Of course, a good story holds endless possibilities for interpretation, and the finest dancers skillfully reinvent old material so it’s brand-new at every performance. Or they try to. Or hope to. The Royal Ballet’s Natalia Osipova poured such nuanced emotion – shy infatuation, reckless passion, corrosive bitterness – into Onegin’s Tatiana that everyone else had to struggle to match her dramatic intensity. I sat beside a young critic on opening night who’d never seen Onegin before and admitted freely that she watched only Osipova because the rest of the cast seemed incidental.
ENB’s Corsaire uses one of the silliest narratives ever put on the ballet stage to showcase its gifted male dancers, who tear into it with swashbuckling panache and dazzling technical clarity.

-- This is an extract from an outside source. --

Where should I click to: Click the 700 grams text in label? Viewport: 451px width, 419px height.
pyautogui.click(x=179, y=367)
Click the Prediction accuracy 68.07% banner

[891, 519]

Understandably, because it’s so seldom staged, the friend who accompanied me to the London Coliseum was seeing it for the first time. Also understandably, she raved about the leading men – Francesco Gabriele Frola as Conrad, Brooklyn Mack as Lankendem, Jeffrey Cirio as Ali – but lost track of the elaborately confused story and couldn’t have cared less about it.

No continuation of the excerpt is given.